WORK TO BE COMPLETED: In the summary below of the study on video design for DHH learners, how many DHH learners evaluated the design ideas in Phase 2?

[Start SELECTED EXTRACT]

Si Chen, Haocong Cheng, Suzy Su, Lu Ming, Sarah Masud, Qi Wang, Yun Huang · 2026 · Proceedings of the 2026 CHI Conference on Human Factors in Computing Systems (CHI '26) · doi:10.1145/3772318.3791470

Summary

Educational videos have exploded in higher education and online learning, but accessibility guidance for d/Deaf and Hard-of-Hearing (DHH) learners has barely moved beyond captions and transcripts. Chen and colleagues argue this is a theoretical gap as much as a practical one: Mayer's Cognitive Theory of Multimedia Learning assumes a dual-channel (visual + auditory) processing model, yet DHH learners who rely primarily on vision are forced to process captions, on-screen text, speaker, diagrams, and animations through a single overloaded channel. The paper proposes motion-driven design — using animation, timing, typography, and overlays to re-sequence visual information — as a way to adapt multimedia learning theory for single-channel learners. The authors conducted a three-phase study around a 15-minute Coursera video on Augmented Reality. Phase 1 was a formative study with six DHH college students and three DHH-experienced instructors, who annotated the video with 105 challenge-suggestion pairs across nine participants; thematic analysis yielded four recurring delivery challenges and four corresponding design ideas. Phase 2 evaluated the design ideas with 16 DHH learners using 17 original/revised video-clip pairs, NASA-TLX cognitive load measures, and Learning Cognitive Demand Likert scales from MLT. Phase 3 asked six DHH educators to judge how each idea applied to talking-head, screencast, animation, hand-drawing, programming, interview, recorded classroom, and slide-based video types.

[End SELECTED EXTRACT]
[Start DATA PROVIDED]

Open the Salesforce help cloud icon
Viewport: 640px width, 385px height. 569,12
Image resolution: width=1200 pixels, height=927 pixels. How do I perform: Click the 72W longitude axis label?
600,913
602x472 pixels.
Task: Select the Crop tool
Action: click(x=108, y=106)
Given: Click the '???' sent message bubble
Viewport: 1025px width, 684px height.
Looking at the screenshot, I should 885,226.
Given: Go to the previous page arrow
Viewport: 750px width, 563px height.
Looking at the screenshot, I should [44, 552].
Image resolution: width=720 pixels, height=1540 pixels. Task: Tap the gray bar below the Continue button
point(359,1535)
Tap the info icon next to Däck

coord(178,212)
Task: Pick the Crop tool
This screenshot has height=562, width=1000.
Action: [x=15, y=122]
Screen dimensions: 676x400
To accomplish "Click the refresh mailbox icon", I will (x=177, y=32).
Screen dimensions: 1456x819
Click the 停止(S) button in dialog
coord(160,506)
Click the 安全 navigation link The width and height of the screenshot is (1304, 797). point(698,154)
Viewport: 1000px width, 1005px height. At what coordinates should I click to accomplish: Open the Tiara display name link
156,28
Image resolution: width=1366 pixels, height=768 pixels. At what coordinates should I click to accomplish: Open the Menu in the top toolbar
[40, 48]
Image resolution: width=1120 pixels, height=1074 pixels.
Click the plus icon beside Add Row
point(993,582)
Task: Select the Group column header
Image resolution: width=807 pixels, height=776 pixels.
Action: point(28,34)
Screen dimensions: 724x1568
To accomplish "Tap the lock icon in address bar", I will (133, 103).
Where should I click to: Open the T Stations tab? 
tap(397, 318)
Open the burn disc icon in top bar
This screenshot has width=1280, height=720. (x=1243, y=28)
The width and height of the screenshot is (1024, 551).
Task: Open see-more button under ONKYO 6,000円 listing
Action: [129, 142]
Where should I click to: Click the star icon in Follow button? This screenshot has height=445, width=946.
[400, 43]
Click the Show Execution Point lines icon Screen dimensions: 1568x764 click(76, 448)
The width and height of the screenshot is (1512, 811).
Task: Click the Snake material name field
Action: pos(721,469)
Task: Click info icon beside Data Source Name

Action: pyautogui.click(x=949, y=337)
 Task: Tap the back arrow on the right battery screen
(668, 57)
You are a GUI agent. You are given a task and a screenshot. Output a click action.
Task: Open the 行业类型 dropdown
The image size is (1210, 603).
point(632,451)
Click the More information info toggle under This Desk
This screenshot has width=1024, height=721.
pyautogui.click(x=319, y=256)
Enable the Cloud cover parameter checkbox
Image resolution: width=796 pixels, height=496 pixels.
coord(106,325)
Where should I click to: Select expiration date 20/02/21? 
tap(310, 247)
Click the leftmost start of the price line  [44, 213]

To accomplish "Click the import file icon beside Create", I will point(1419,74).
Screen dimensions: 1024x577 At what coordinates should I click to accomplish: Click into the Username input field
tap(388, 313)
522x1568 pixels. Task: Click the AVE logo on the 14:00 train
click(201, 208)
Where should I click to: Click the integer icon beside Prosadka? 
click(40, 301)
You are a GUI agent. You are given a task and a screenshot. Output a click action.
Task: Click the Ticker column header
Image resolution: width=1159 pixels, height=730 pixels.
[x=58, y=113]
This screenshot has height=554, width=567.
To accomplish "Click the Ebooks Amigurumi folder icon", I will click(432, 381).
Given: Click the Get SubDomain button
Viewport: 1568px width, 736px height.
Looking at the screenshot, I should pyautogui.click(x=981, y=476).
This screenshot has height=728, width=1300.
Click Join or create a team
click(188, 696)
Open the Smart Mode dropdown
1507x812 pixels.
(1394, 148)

[End DATA PROVIDED]

SOLUTION TO THIS EXERCISE: 16 DHH learners.